Catch Up...
So I have only written one day this month. Clearly not a "write more days than not" number. Which means I'll have to play a little catch up here and there. Write on days I normally don't, maybe write twice a day for a few days, or....
Maybe I'll just let it slide and this will be my first Adjustment/Acceptance piece for May.
Maybe it will be the first domino to fall in finally letting go of the little goals and having a theme goal (does this serve me?) really take over.
Maybe it will herald in a new beginning for the last half of my life . (okay, third)
Probably not. But maybe.
But since I'm writing today just to make sure I don't get too comfortable not writing I don't really have a point to this piece. I know, I can hear a lot of you saying, "Wait? You normally have a point?" So yeah...
So here are a few things that could have ended up bigger blogs if I felt like fleshing them out but I just don't right now:
The bird's nest in the hanging basket was not a successful brood. The babies got farther along than they did last year in the basket on the ground, but for some reason they did not thrive. I thought maybe something had gone wrong and so I looked yesterday and the nest was empty. I found two baby birds pushed out into the planter. Like I said, farther along than last year, but still not all the way to fledglings. If I see a nest starting next year maybe I'll disrupt it early so they don't try and build here. Clearly it's not a good place for them.
I found a picture of the day I was in labor with Katie and you can sort of see how long my hair was at that point. It looks like it was a little longer than that now. I went six months past that day before I cut it off so I decided August would be for sure the longest I've ever grown my hair and that's when it gets the chop. I've also discovered it can be donated since I've colored it, but never bleached it. So I'm going to cut enough off to donate. It will still be fairly long at that point, but not crazy long. It will probably spend all summer tied back and up since it's forecast to be brutal but I'm planning on keeping it all until then. I've already given Sara the heads up, so to speak. The interesting thing to me now is that there are no pictures of it before I cut it off, there are only a small handful of pictures of me in that six month period at all. Katie was raised by invisible people. New parents, grandparents, all of you, get in the shot!
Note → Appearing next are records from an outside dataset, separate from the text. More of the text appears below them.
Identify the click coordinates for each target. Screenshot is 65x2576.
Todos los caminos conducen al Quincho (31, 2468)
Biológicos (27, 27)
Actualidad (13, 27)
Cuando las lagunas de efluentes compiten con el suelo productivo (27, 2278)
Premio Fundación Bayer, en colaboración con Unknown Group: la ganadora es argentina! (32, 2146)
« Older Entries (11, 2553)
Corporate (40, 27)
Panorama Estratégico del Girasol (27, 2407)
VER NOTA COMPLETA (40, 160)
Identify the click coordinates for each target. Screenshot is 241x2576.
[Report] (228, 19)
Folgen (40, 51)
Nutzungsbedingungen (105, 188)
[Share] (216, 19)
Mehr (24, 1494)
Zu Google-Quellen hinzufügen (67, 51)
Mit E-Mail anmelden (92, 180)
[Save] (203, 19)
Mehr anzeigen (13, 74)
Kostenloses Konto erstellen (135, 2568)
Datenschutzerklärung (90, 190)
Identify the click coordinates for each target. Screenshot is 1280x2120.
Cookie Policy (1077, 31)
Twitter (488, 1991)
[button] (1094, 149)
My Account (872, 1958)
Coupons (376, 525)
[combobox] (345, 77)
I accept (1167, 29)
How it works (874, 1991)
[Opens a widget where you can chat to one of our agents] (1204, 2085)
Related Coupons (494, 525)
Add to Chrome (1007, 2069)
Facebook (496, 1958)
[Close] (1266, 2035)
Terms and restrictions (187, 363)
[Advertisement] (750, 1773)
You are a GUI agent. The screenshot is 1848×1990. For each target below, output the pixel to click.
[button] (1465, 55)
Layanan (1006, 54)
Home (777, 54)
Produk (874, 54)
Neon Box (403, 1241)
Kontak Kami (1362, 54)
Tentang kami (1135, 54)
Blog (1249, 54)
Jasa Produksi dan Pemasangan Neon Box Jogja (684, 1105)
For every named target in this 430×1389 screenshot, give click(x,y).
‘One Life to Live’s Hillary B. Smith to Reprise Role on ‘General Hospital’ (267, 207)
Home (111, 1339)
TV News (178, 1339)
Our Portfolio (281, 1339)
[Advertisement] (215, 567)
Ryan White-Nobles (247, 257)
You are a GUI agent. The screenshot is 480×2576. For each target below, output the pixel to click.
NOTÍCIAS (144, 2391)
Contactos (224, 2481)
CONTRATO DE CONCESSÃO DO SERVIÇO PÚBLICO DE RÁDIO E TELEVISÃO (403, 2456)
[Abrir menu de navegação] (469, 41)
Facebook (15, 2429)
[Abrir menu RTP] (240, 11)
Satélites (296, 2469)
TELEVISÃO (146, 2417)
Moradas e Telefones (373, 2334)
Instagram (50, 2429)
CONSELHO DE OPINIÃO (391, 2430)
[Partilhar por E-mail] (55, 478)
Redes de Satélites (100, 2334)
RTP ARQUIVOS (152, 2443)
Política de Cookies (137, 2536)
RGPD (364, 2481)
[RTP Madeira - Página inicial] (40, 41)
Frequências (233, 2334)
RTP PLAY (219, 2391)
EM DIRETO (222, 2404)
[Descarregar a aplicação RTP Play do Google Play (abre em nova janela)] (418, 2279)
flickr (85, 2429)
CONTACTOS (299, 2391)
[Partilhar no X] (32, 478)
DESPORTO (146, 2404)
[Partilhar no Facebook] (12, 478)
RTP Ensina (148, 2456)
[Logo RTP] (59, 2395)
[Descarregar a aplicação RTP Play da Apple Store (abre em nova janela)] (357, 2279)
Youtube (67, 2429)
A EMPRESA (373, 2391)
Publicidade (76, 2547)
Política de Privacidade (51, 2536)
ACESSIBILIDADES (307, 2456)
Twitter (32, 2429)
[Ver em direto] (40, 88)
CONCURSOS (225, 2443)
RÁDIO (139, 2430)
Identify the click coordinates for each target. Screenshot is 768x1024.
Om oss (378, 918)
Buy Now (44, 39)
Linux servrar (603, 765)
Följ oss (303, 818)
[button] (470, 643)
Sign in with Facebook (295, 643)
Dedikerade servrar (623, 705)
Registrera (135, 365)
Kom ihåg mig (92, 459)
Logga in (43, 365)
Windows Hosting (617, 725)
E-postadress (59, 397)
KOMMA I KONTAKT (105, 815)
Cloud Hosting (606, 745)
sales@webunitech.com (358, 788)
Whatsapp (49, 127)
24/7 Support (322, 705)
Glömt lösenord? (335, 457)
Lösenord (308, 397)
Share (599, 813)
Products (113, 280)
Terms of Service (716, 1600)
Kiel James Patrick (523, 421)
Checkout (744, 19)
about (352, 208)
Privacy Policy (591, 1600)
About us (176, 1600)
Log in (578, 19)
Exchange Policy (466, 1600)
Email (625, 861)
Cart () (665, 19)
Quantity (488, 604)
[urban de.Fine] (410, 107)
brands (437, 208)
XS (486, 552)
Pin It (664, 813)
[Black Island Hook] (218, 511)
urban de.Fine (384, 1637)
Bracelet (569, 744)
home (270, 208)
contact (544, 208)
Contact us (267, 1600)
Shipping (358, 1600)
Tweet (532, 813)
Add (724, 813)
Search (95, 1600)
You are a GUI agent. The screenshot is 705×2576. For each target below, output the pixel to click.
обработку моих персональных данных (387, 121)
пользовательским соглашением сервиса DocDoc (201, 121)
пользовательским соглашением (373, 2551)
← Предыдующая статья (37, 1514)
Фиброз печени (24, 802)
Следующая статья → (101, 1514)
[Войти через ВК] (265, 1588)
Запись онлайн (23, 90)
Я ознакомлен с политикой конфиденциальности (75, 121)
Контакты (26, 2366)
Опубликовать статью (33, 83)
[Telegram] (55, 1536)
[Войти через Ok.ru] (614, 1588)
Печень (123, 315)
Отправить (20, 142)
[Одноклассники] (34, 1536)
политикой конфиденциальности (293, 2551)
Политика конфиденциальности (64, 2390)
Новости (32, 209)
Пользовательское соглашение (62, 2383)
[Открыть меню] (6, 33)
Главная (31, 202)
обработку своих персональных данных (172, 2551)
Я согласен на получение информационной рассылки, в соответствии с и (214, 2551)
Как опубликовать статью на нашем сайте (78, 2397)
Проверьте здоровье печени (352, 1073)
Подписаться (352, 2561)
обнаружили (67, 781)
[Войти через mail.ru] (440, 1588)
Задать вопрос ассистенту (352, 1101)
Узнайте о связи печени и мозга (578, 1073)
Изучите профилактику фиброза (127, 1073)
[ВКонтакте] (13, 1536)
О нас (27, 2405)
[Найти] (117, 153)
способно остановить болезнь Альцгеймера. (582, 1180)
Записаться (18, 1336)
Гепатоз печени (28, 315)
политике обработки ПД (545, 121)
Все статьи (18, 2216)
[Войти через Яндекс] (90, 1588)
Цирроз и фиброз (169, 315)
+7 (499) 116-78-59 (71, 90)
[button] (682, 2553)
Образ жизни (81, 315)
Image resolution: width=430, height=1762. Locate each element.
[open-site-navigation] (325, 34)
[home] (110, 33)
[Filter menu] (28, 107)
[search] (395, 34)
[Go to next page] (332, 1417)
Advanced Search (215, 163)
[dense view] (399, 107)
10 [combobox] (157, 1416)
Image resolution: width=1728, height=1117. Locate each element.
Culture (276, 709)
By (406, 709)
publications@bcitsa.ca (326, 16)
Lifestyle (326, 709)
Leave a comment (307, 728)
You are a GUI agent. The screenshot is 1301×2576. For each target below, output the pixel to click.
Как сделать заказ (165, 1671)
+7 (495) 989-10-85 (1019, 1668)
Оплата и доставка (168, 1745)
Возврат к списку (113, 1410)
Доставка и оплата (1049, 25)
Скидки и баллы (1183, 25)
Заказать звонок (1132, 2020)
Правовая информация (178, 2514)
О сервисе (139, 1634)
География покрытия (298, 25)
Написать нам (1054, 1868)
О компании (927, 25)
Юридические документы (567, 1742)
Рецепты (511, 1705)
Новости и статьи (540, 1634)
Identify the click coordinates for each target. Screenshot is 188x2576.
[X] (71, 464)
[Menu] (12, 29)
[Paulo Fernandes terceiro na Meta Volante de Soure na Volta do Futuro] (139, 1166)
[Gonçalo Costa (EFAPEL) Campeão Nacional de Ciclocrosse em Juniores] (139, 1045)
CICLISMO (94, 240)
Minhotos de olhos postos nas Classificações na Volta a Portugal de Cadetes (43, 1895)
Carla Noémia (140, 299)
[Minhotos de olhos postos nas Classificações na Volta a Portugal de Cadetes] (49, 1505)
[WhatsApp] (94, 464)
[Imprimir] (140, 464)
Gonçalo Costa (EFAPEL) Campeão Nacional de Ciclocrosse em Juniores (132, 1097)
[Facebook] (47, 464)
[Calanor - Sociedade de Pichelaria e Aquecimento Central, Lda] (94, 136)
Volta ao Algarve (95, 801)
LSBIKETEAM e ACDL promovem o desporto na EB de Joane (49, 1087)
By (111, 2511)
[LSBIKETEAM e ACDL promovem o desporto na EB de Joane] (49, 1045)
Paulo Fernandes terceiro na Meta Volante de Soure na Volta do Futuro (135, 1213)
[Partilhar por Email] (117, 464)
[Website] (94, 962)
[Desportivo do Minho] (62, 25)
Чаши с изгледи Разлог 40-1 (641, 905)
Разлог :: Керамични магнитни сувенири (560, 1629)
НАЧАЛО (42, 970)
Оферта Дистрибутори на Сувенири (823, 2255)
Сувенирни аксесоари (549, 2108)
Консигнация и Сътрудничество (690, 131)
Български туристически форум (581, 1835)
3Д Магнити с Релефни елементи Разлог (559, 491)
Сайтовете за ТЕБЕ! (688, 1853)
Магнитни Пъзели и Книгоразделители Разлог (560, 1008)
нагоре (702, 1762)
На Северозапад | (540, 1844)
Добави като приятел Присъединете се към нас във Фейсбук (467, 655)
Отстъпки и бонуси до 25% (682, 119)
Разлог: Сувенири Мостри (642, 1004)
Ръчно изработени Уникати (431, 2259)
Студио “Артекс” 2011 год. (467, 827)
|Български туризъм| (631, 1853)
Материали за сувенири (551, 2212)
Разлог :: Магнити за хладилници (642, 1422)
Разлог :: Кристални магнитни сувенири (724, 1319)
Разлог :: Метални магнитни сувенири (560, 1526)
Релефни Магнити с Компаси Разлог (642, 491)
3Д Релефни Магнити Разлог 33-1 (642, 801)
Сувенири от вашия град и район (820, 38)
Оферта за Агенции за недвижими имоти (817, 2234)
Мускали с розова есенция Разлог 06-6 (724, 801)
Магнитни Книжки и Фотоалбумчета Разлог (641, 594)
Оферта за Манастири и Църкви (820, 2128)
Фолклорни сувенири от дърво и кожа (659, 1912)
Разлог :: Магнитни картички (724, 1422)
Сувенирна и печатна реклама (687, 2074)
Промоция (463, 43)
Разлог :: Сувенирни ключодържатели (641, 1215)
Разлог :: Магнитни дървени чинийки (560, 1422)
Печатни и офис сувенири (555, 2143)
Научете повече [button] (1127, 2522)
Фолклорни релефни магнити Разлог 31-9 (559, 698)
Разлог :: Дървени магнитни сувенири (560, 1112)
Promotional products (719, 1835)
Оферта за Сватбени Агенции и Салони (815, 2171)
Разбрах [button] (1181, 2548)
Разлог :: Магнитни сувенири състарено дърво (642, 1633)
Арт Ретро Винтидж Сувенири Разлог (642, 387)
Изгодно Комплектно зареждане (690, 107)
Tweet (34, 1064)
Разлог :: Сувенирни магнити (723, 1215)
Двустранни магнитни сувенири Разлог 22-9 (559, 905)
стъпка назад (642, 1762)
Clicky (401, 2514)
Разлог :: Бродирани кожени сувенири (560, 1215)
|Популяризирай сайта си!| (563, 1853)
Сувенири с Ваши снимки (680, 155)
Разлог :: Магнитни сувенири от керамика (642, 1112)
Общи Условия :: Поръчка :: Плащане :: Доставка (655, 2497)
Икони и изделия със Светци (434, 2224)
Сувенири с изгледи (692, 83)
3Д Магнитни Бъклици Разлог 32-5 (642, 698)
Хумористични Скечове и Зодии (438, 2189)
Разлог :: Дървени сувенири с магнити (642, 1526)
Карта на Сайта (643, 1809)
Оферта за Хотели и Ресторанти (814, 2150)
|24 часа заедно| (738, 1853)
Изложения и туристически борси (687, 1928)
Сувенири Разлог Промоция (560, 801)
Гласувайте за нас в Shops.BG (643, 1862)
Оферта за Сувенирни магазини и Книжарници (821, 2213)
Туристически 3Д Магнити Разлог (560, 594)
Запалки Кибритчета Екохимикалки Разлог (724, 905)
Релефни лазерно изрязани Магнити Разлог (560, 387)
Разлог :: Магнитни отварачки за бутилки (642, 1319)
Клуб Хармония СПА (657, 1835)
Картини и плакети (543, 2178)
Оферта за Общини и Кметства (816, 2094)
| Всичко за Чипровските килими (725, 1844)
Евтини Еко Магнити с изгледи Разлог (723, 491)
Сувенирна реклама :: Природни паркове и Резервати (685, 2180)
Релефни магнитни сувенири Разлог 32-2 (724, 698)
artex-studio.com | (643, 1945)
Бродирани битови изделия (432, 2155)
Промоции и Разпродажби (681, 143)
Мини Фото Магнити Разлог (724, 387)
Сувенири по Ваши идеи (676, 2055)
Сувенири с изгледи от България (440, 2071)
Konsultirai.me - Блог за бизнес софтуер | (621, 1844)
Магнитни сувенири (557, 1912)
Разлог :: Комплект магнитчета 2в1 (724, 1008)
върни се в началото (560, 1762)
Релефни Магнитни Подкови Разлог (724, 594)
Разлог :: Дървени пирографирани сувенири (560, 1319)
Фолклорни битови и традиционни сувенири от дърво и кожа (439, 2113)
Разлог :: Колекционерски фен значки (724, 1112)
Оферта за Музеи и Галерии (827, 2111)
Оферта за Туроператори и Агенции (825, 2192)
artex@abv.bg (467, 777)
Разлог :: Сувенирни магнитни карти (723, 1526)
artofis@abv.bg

Possibly related to the lack of coherent blog ideas but...I've been sleeping terribly lately. Now I understand why everyone used to be horrified when I would tell them how many hours I typically slept in a night. Once you are used to getting 6 or 7 every night getting significantly less than that is a bitch. I'm not back to where I used to be, and I'm hopeful this is just a weird bump in the road and I'll be right back to sleeping most of the night again soon. But it sucks. And when I have been asleep I've had really odd dreams. The kind that you are pretty sure are supposed to be telling you something but you're not quite sure what. In one I dreamt Brent and I adopted a puppy we found in the cabinet under the sink of our hotel room. He had a little bloody nose and paw when we discovered him and so of course we needed to rescue him. I woke up as a friend of ours was telling us that was a well known scam, so I'm not sure who was scamming us, the hotel, the humane society or the puppy.
Last night I dreamt that people that were friends of ours from high school were staying at our house. I told one of them that next time he needed to bring his wife and kids and he was telling me we probably couldn't go visit them because it was red hat country. The part of my brain that was not involved with the dream was screaming, YOU ARE PART OF THAT! AND YOU AREN'T INVITED TO MY HOUSE LET ALONE YOUR WIFE! The real bitch of it was he hadn't aged a day and that would suck if it were true. Bigotry should rot your features.
So now I'm not sure if I want to sleep or not. No more scam dogs and bigots please.
There you have it. Disjointed ideas but nothing to put together for a better piece. Maybe tomorrow.
Maybe not.
Acceptance and adjustments after all.